Exercise input -

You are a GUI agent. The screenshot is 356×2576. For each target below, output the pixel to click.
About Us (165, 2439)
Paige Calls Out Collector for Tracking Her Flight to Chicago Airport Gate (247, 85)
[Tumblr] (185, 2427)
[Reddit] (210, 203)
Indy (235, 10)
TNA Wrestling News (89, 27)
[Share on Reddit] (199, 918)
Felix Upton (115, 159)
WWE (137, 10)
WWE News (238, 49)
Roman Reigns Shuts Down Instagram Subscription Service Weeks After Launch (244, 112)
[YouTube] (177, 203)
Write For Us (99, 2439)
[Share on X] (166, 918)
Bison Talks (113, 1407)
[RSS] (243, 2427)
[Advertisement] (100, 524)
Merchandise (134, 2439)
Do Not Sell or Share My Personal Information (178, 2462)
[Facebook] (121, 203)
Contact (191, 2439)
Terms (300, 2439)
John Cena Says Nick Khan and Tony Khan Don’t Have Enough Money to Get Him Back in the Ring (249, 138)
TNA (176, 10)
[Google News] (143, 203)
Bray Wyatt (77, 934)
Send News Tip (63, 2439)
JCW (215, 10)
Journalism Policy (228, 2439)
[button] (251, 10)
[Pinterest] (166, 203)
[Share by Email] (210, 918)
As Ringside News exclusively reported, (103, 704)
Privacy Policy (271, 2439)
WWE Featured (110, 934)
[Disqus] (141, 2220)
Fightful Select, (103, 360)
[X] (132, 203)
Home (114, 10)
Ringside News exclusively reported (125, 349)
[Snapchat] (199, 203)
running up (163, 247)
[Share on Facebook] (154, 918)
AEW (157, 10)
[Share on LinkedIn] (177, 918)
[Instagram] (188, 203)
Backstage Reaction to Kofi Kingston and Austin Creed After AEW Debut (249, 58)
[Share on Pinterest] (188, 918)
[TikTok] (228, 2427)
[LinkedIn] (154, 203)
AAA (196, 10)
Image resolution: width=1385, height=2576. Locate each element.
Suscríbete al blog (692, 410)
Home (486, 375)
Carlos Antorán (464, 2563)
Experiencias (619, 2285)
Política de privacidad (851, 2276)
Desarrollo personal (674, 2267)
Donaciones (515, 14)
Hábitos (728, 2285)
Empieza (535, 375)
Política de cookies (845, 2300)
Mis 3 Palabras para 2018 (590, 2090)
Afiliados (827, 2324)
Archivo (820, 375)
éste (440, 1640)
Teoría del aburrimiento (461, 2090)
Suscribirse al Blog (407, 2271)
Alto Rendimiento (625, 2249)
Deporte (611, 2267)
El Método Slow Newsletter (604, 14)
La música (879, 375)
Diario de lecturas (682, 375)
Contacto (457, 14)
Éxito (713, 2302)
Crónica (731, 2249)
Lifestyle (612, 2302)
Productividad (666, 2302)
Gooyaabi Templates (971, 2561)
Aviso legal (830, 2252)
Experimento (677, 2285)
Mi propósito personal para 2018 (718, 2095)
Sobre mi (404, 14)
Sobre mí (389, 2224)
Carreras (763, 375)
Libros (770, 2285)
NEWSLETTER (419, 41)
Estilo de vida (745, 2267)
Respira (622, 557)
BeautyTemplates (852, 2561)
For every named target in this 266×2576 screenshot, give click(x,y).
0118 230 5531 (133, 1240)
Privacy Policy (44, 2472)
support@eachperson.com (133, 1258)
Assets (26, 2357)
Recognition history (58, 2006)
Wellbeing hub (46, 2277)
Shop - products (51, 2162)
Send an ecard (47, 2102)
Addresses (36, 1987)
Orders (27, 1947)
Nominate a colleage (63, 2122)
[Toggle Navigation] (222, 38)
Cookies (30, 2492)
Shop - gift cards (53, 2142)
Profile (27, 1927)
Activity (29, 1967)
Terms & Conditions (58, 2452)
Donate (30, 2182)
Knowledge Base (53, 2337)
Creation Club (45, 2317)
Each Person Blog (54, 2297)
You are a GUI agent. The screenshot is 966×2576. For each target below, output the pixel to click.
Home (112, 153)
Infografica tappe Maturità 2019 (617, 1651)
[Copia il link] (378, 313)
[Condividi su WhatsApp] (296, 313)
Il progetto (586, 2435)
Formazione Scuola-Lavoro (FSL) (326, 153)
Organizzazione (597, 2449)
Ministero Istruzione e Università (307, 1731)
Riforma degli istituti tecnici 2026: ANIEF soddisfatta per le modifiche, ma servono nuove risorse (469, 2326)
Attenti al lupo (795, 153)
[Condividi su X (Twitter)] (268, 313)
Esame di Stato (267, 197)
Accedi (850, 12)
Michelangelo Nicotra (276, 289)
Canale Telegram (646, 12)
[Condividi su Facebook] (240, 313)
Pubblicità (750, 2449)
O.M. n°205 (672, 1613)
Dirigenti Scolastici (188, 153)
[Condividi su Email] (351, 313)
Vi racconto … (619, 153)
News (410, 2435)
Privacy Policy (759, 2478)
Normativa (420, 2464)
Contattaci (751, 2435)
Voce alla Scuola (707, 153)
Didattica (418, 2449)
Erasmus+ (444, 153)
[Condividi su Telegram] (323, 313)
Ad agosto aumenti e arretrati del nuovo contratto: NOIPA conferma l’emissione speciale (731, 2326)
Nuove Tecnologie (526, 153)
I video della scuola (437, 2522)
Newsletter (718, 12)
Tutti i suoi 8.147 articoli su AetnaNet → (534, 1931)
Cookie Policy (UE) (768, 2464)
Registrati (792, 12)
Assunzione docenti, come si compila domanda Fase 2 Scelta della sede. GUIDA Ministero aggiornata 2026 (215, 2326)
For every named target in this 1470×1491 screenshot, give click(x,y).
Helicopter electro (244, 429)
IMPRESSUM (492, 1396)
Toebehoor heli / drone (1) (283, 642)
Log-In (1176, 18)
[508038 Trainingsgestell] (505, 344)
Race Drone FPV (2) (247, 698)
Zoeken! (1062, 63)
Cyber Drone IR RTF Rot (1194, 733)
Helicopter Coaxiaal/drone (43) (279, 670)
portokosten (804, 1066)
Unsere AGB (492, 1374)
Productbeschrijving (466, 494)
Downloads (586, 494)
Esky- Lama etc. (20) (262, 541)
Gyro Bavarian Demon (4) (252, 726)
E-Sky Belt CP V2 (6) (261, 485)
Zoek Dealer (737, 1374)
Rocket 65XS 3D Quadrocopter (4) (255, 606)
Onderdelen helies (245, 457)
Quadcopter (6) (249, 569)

Exercise details -
What is needed is every line from the start of the entries through the line containing "[Snapchat] (199, 203)", returned word for word and nothing else.

Answer box -
You are a GUI agent. The screenshot is 356×2576. For each target below, output the pixel to click.
About Us (165, 2439)
Paige Calls Out Collector for Tracking Her Flight to Chicago Airport Gate (247, 85)
[Tumblr] (185, 2427)
[Reddit] (210, 203)
Indy (235, 10)
TNA Wrestling News (89, 27)
[Share on Reddit] (199, 918)
Felix Upton (115, 159)
WWE (137, 10)
WWE News (238, 49)
Roman Reigns Shuts Down Instagram Subscription Service Weeks After Launch (244, 112)
[YouTube] (177, 203)
Write For Us (99, 2439)
[Share on X] (166, 918)
Bison Talks (113, 1407)
[RSS] (243, 2427)
[Advertisement] (100, 524)
Merchandise (134, 2439)
Do Not Sell or Share My Personal Information (178, 2462)
[Facebook] (121, 203)
Contact (191, 2439)
Terms (300, 2439)
John Cena Says Nick Khan and Tony Khan Don’t Have Enough Money to Get Him Back in the Ring (249, 138)
TNA (176, 10)
[Google News] (143, 203)
Bray Wyatt (77, 934)
Send News Tip (63, 2439)
JCW (215, 10)
Journalism Policy (228, 2439)
[button] (251, 10)
[Pinterest] (166, 203)
[Share by Email] (210, 918)
As Ringside News exclusively reported, (103, 704)
Privacy Policy (271, 2439)
WWE Featured (110, 934)
[Disqus] (141, 2220)
Fightful Select, (103, 360)
[X] (132, 203)
Home (114, 10)
Ringside News exclusively reported (125, 349)
[Snapchat] (199, 203)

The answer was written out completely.